Obama Contrite Over Health-Law Problems - In Bid to Improve Standing, President Acknowledges Missteps
From The Wall Street Journal:
In an effort to revive his standing with Americans and suppress a growing rebellion within his own party, President Barack Obama on Thursday displayed a level of self-criticism he has seldom shown publicly in his five years in office as he acknowledged he "fumbled" the rollout of his signature legislative achievement.
In an effort to revive his standing with Americans and suppress a growing rebellion within his own party, President Barack Obama on Thursday displayed a level of self-criticism he has seldom shown publicly in his five years in office as he acknowledged he "fumbled" the rollout of his signature legislative achievement.
Throughout an hourlong news conference at the White House, Mr. Obama showed rare contrition about the political fallout from his self-described missteps—from his failed promise that, under his 2010 health-care law, people who liked their coverage could keep it, to a problem-plagued website that has yielded embarrassingly low enrollment numbers and weeks of intense criticism of a divisive overhaul that has been a political flash point for years.
"We fumbled the rollout on this health-care law," Mr. Obama said. "Am I going to have to do some work to rebuild confidence around some of our initiatives? Yeah."

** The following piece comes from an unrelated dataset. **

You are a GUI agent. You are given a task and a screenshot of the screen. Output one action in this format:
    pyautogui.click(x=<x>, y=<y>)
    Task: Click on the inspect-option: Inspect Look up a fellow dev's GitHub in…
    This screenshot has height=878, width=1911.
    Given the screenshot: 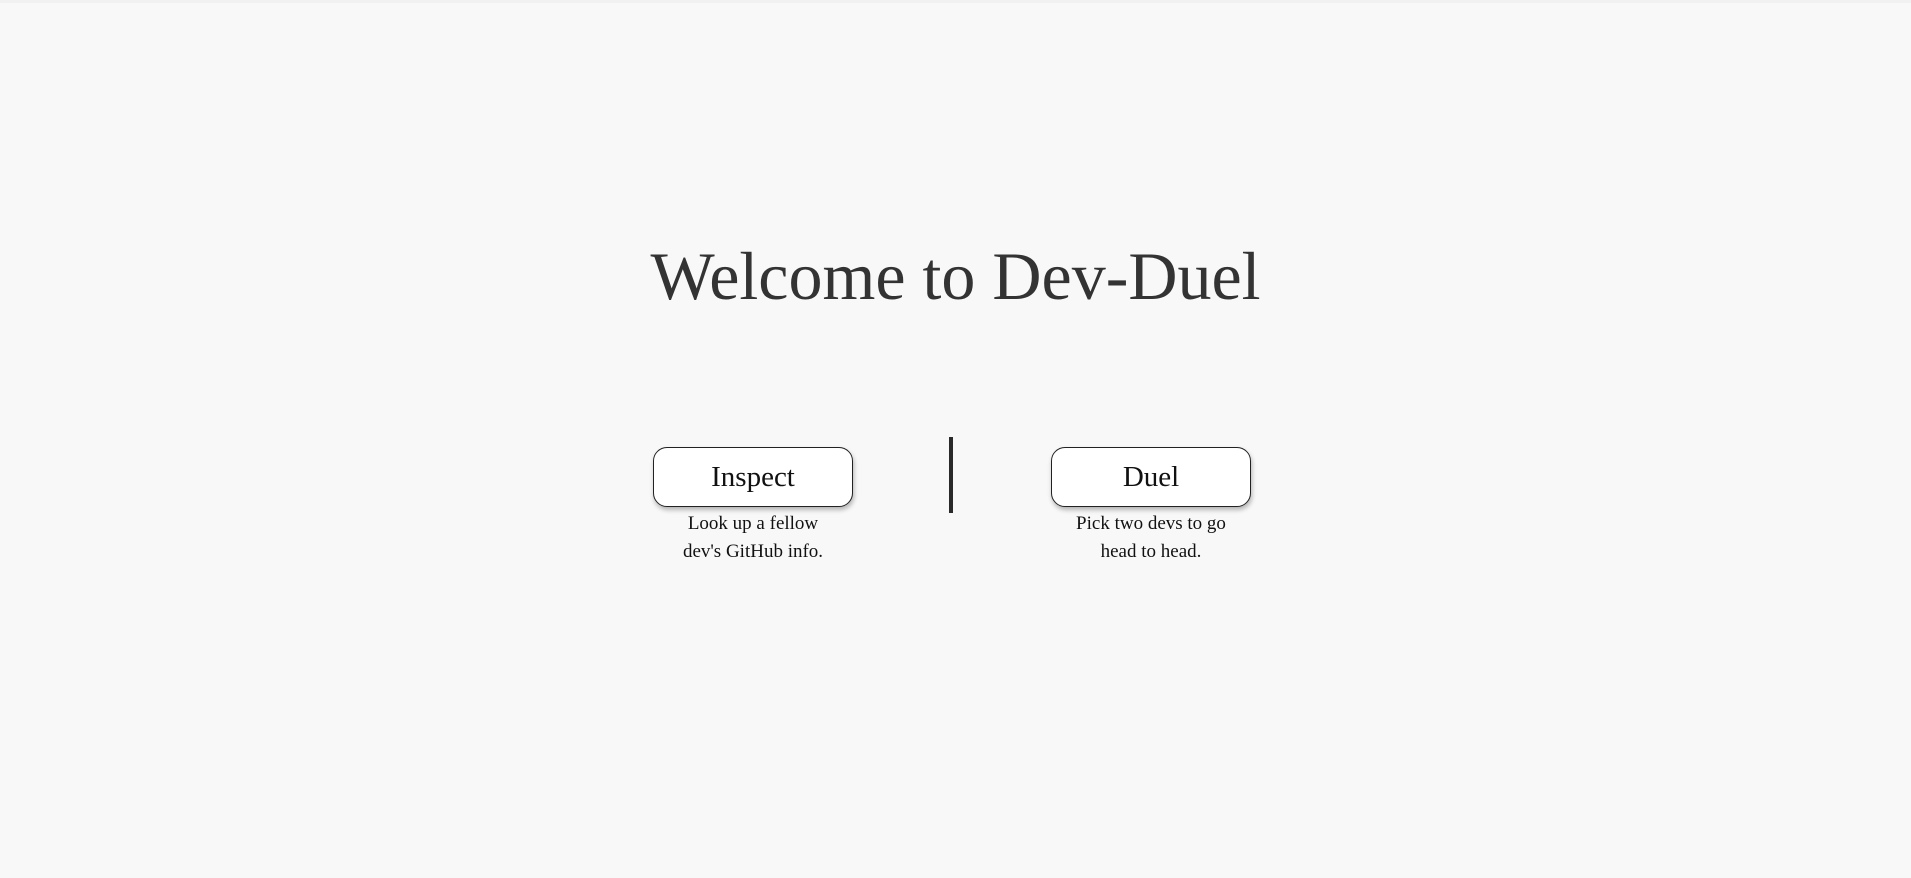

Mr. Obama's unusual acknowledgment of personal fault comes as a growing number of Americans have lost trust in his leadership and disapprove of the job he is doing as president as well as him personally. He even admitted the media, which he is usually quick to criticize, is legitimately taking him to task over the issue.

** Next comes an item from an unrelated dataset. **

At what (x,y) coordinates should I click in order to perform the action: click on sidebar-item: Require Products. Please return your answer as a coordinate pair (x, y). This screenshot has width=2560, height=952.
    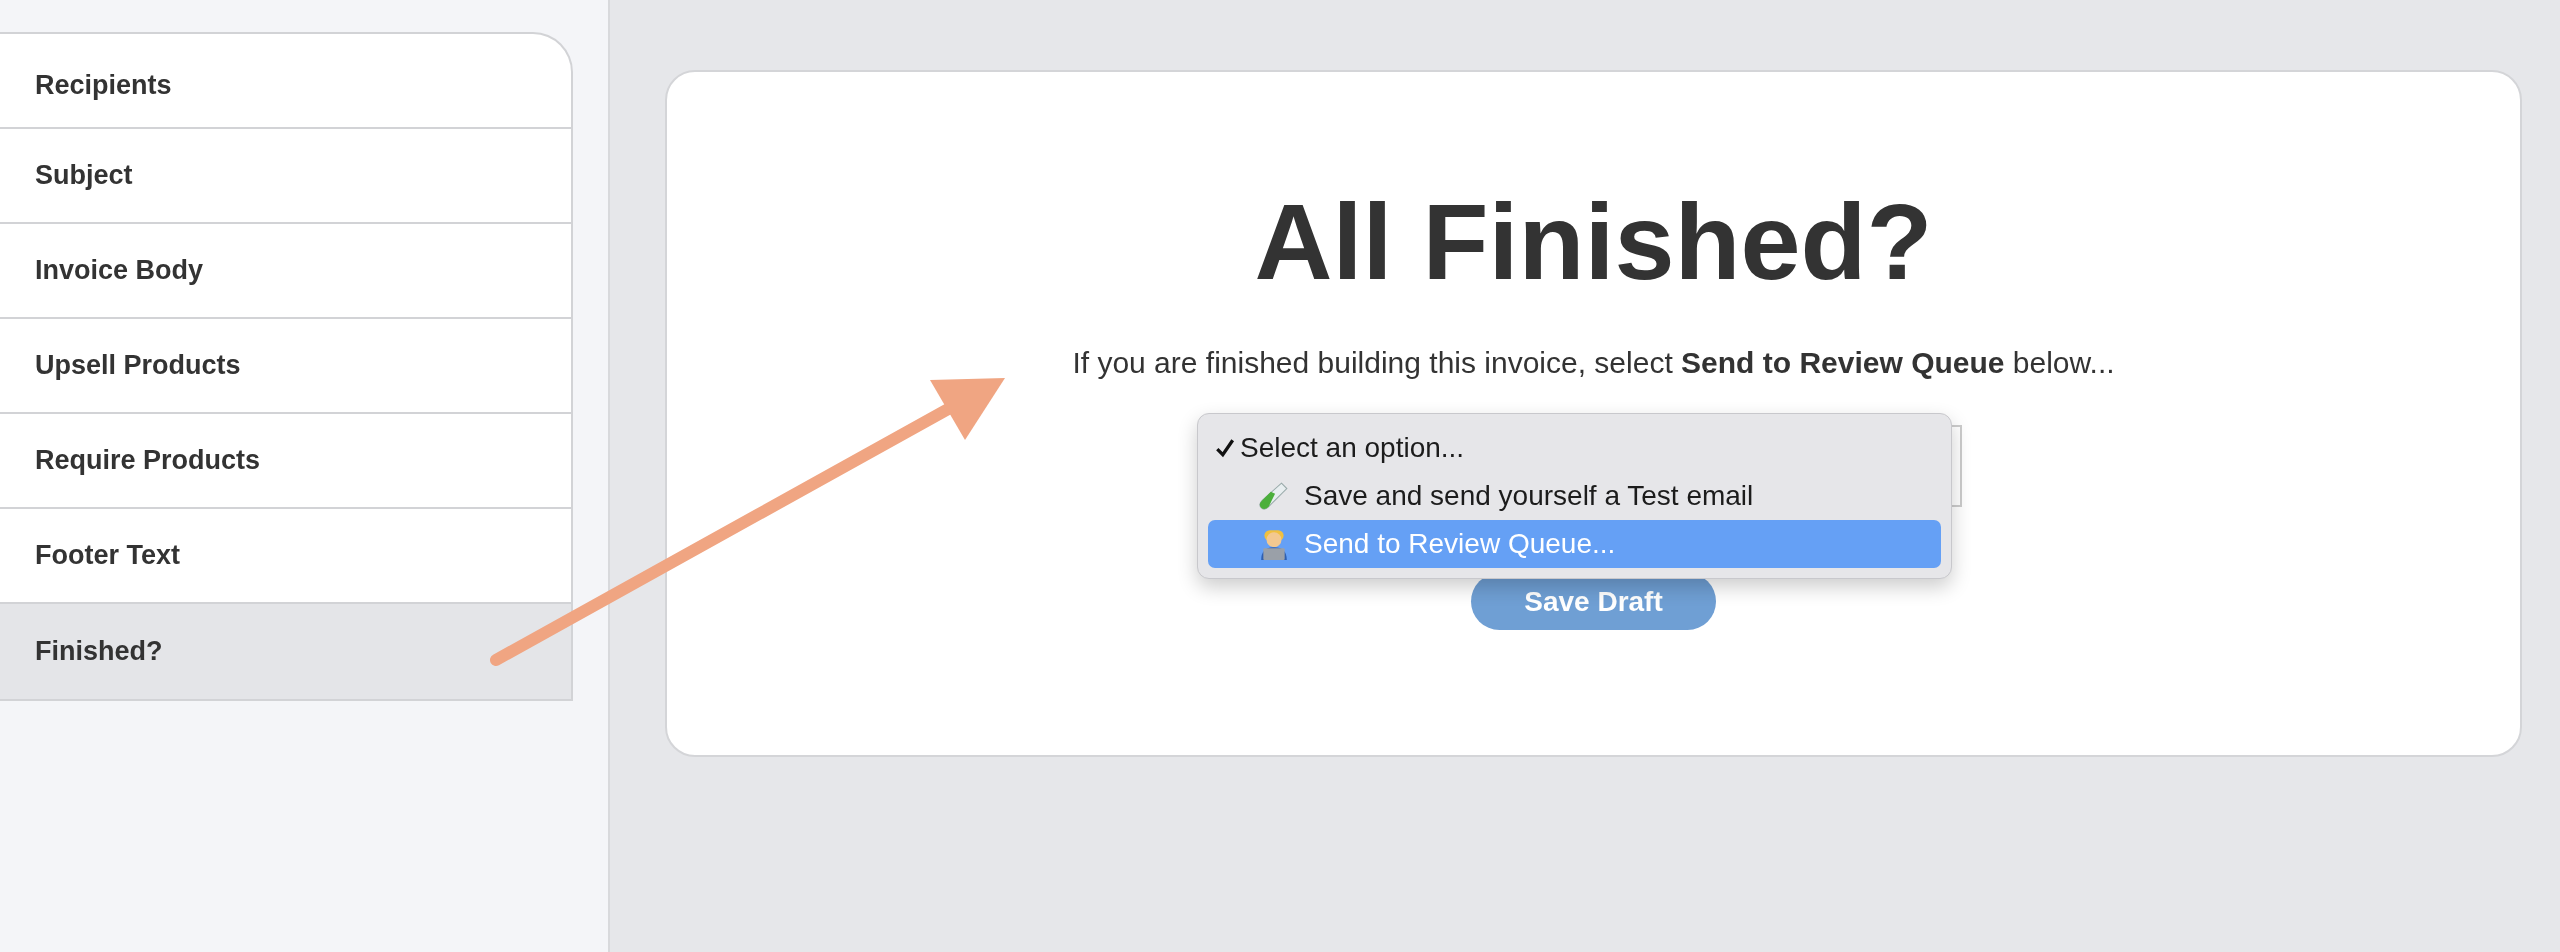
    Looking at the image, I should click on (286, 462).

Mr. Obama said he wanted Americans who were burned by his promise to know: "I hear you loud and clear."
On the website, he admitted: "I did not have enough awareness of the problems in the website."
And of the simple phrase he uttered repeatedly throughout the fight over the law's passage—"If you like your health-care plan, you can keep it"—he conceded: "The way I put that forward unequivocally ended up not being accurate."
For some of the president's allies, the serving of humble pie should have come sooner. Mr. Obama and his White House team have for weeks been urged to make a full mea culpa.